# Data provided
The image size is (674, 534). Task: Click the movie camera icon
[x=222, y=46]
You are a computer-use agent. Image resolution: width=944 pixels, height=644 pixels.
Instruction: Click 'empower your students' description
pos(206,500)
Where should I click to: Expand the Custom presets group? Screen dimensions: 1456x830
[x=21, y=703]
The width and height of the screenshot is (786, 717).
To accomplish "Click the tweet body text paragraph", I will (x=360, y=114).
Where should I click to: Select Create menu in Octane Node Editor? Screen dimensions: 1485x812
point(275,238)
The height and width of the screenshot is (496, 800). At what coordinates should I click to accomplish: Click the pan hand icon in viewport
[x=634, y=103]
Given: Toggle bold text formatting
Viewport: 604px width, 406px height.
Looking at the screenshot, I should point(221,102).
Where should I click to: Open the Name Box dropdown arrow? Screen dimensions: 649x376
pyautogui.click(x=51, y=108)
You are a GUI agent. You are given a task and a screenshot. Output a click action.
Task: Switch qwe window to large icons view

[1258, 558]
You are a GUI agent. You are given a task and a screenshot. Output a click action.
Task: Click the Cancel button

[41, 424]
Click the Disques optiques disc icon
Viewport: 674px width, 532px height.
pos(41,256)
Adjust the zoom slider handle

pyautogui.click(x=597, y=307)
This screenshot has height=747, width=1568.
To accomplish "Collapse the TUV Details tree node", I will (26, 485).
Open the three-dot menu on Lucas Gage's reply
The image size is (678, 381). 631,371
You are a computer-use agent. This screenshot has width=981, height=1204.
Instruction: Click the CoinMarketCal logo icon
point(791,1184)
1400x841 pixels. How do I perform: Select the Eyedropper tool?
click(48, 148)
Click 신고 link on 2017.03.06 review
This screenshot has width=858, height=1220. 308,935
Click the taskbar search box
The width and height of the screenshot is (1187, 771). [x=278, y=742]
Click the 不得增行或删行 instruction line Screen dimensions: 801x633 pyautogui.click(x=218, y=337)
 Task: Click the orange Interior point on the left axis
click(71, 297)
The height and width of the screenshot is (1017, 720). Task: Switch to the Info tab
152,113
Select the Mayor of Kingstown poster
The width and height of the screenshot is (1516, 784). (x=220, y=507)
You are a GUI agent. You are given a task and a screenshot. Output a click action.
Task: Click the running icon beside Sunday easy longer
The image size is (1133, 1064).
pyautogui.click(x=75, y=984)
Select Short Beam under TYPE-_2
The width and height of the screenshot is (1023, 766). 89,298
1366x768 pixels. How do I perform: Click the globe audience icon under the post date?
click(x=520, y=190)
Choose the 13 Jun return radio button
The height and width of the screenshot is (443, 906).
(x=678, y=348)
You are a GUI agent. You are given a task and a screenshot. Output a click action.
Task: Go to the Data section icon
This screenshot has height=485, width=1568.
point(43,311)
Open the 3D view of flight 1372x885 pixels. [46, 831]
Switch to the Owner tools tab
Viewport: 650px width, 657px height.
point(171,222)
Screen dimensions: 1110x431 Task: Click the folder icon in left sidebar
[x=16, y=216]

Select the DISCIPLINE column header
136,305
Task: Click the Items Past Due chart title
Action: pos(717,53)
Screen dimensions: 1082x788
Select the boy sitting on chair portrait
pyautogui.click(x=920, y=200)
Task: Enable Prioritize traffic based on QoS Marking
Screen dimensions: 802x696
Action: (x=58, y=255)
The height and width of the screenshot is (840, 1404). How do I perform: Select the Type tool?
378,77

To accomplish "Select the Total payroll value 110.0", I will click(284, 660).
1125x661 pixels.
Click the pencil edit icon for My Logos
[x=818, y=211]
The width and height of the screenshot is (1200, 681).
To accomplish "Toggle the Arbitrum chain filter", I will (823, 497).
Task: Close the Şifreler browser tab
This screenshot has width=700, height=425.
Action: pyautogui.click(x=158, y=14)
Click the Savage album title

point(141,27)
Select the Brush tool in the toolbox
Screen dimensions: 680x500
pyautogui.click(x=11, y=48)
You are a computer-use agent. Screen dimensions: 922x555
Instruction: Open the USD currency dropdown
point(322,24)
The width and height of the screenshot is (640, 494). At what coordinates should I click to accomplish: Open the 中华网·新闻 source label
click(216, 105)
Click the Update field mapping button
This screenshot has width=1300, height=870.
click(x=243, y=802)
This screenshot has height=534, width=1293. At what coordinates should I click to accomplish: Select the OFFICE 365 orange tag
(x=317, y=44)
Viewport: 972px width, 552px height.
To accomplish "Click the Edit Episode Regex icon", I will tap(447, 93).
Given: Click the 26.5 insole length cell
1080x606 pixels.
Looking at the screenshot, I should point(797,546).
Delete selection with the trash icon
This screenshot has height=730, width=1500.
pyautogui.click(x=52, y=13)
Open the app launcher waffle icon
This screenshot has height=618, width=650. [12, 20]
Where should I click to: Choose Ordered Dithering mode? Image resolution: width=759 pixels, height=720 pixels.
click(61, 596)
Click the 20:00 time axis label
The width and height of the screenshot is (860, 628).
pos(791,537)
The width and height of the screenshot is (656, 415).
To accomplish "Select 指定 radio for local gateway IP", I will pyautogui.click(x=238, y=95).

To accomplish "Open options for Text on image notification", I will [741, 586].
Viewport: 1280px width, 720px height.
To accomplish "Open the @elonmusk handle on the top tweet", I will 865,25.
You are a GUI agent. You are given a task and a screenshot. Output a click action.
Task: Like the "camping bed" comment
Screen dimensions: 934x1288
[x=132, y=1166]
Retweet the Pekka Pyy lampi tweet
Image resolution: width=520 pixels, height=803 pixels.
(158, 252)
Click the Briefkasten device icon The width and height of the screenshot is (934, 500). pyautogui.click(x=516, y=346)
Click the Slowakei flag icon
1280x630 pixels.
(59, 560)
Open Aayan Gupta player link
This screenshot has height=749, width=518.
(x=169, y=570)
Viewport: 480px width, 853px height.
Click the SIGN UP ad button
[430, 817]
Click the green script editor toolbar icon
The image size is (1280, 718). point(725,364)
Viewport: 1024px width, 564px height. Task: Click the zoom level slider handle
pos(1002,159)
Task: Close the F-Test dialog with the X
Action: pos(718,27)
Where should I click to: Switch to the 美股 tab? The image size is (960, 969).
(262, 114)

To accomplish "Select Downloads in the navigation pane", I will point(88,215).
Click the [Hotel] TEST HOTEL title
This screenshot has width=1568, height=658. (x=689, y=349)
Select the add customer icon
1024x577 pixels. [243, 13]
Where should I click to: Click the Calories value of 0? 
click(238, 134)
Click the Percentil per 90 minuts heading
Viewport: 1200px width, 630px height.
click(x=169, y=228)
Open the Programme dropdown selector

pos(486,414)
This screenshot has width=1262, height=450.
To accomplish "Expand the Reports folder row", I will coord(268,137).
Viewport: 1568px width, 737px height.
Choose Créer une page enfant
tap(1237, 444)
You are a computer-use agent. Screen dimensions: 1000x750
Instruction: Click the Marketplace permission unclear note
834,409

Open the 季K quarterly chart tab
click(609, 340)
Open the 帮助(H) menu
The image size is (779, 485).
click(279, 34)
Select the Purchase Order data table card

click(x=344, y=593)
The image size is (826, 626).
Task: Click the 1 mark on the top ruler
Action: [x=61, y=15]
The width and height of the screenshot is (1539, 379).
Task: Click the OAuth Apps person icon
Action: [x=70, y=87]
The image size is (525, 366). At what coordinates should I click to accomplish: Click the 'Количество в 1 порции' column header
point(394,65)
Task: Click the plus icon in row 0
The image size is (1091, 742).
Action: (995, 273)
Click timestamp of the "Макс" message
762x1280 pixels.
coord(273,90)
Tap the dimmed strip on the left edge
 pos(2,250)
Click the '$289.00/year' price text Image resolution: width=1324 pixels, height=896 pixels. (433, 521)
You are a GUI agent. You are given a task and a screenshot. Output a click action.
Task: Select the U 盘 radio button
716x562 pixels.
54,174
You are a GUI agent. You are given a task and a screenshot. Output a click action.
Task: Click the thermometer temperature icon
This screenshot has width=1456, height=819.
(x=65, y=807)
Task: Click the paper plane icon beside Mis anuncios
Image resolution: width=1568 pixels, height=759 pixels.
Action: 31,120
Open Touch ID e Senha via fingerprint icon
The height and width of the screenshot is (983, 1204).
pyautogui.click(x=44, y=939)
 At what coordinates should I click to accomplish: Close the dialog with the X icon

# Task
Your answer should be one number: the count of lines in the records above that contain "beside".

# Answer section
2